On Monday, December 30th, gold retreated from record highs, and silver also pulled back following recent gains, as investors booked profits. Easing geopolitical tensions likely reduced the demand for safe-haven assets.
Spot gold dropped 1.7% to $4455.34 per ounce after reaching a record peak of $4550 on Friday. U.S. gold futures for February delivery fell 1.2%, settling at $4500.30 an ounce. Spot silver declined 4.6% to $75.47 per ounce after briefly trading at $83.62.
Notably, interest in silver is shifting towards tokenized markets. RWA.xyz data indicates that the monthly transfer volume for the tokenized version of iShares Silver Trust (SLV) has multiplied over twelve times, accompanied by a 300% surge in the number of holders and a 40% increase in net asset value.

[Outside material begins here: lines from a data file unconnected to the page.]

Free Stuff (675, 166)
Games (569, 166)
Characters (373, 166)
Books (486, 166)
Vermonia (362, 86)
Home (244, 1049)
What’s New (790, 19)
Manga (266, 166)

Tokenized silver permits investors, including non-U.S. citizens, to trade digital tokens representing SLV around the clock.
Since the beginning of the year, silver has appreciated by 181%, surpassing gold, which grew by 72% over the same duration. Traders anticipate further reductions in U.S. interest rates next year, while analysts observe that gold and silver remain sensitive to economic and political shifts.
Some experts pointed out that short-term turbulence is caused by low liquidity during the holiday season, with long-term outlooks remaining favorable.